The model fits the three facts very well. High-skill sector firms with high training costs avoid apprentices, while low-skill sector firms with low training costs seek them. Moreover, the model highlights the initially high minimum wage for apprentices as an important source of inefficiency contributing to the low levels of training before the reform and it captures the incentives high-skill firms have to bunch just below the threshold, and that of low-skill firms to bunch at the thresholds.

As to the number of apprentices by firm size, high-skill sector firms choose an average number below the minimum quota, while the number is close to the maximum quota for firms in low-skill sectors. Finally, the simulated model also replicates empirical fact 3, with around 60% of firms in high-skill sectors with more than 15 workers choosing to pay the fee. Meanwhile, as in the data, almost none of the low-skill sector firms pay the fee and the fraction is relatively flat in firm size.

Implications for apprenticeship policy design

To complete the investigation, the authors use the structural model to quantify the effects of the regulation in partial and general equilibrium and to simulate counterfactual policies.

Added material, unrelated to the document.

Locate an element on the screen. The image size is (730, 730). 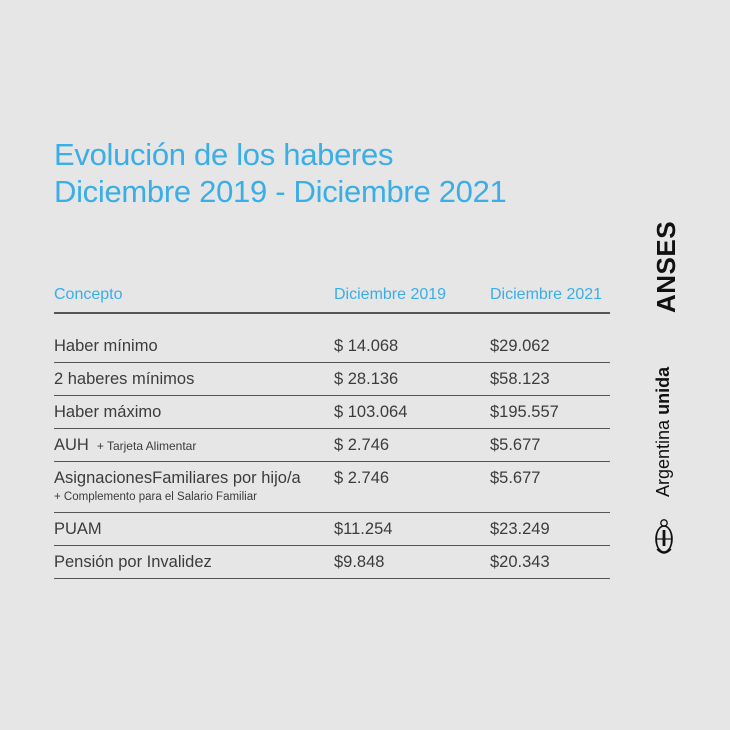
concept-cell: Pensión por Invalidez is located at coordinates (133, 562). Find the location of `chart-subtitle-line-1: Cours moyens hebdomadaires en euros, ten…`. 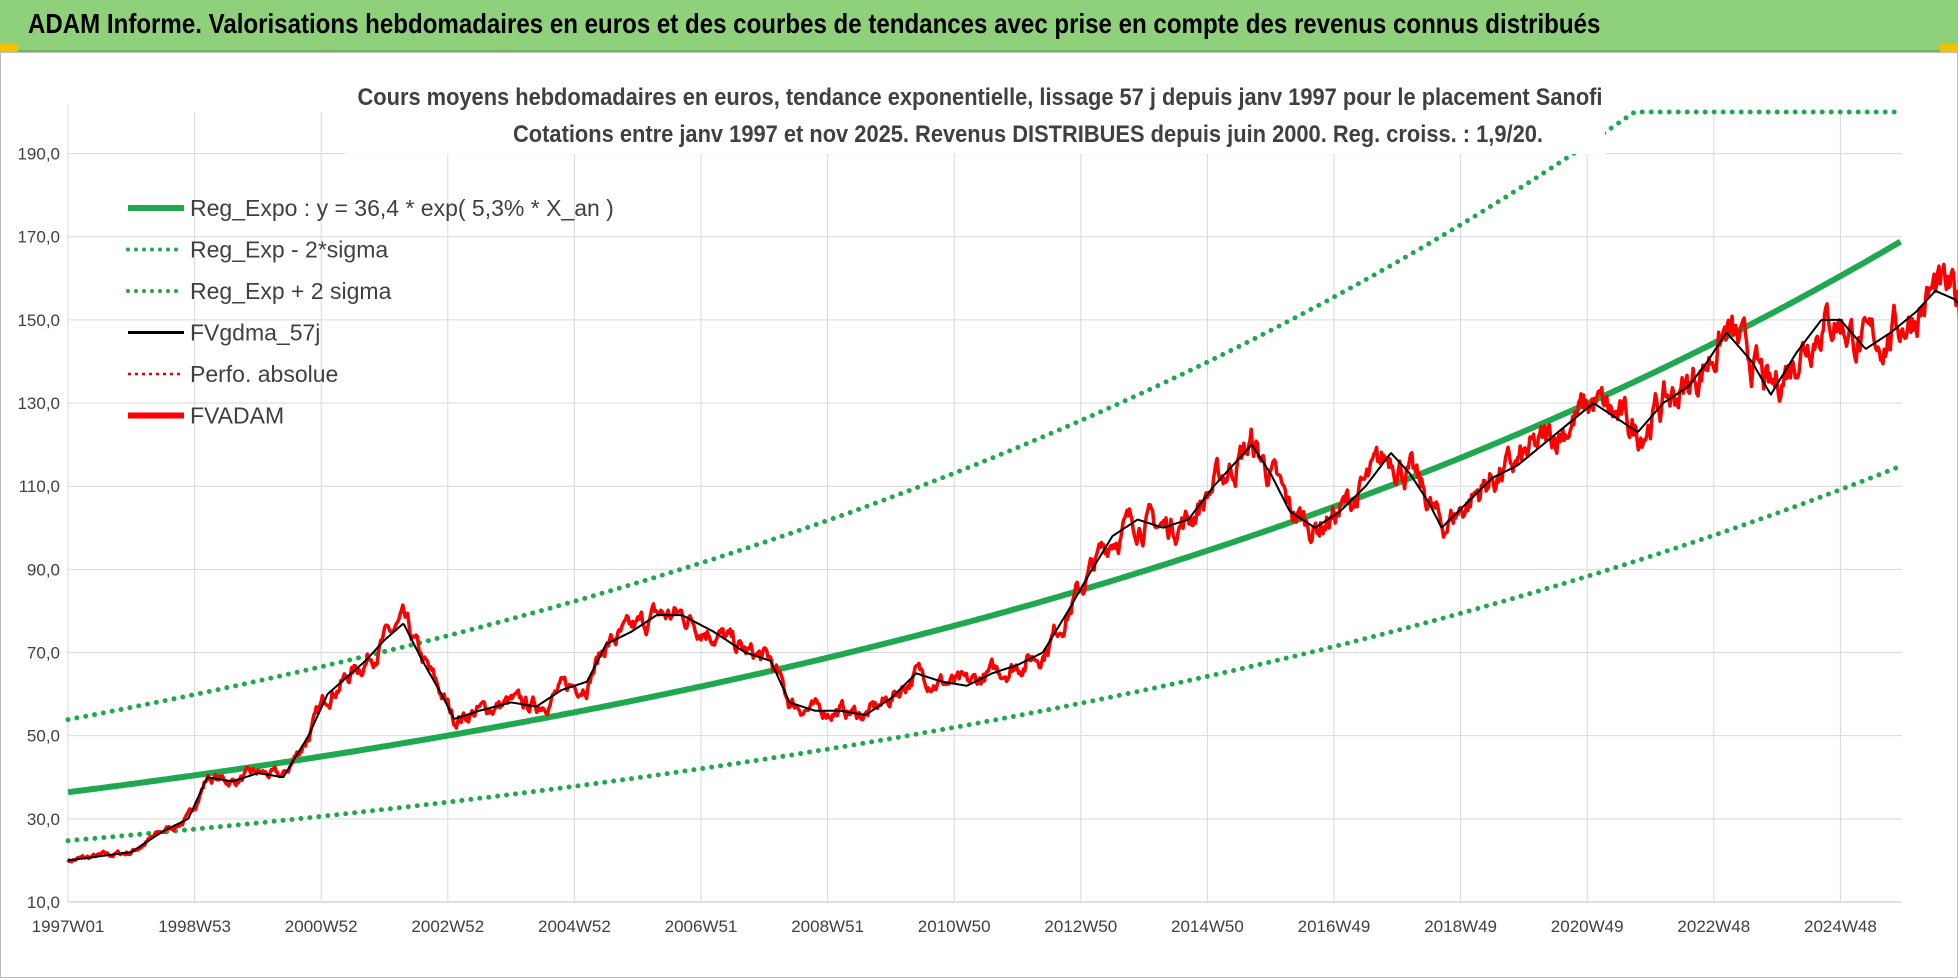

The results suggest positive overall welfare effects of the apprenticeship program that could be further enhanced by considering heterogeneity across sectors. In fact, authors argue that widening the scope of apprenticeship training can have potentially large positive effects on the welfare of apprentices, on firms, and on aggregate production. The apprenticeship regulation creates winners and losers. Most directly related to the goal of improving young individuals’ opportunities, apprentices benefit from the regulation in all sectors and under all scenarios. On the firm side, the effects vary by sector: most low-skill sector firms see an increase in profits, as they are able to hire productive apprentices at relatively low wages. The main losers from the expansion of apprenticeships are incumbent trained workers, especially in low-skill sectors.

The paper conclusions then have important policy implications. First, given the large training costs many firms face, purely price-based interventions such as training subsidies would have to give sizable incentives to firms to achieve a broad increase in training. The Colombian regulation, featuring a mixture of apprentice quotas and lower minimum wages, does achieve a large increase in the number of apprentices, but it induces firm-size distortions and some reallocation towards low-skill sectors. Second, policies that take into account heterogeneity in training costs, such as sector-specific apprentice minimum wages, can deliver similar benefits from training, while inducing fewer distortions.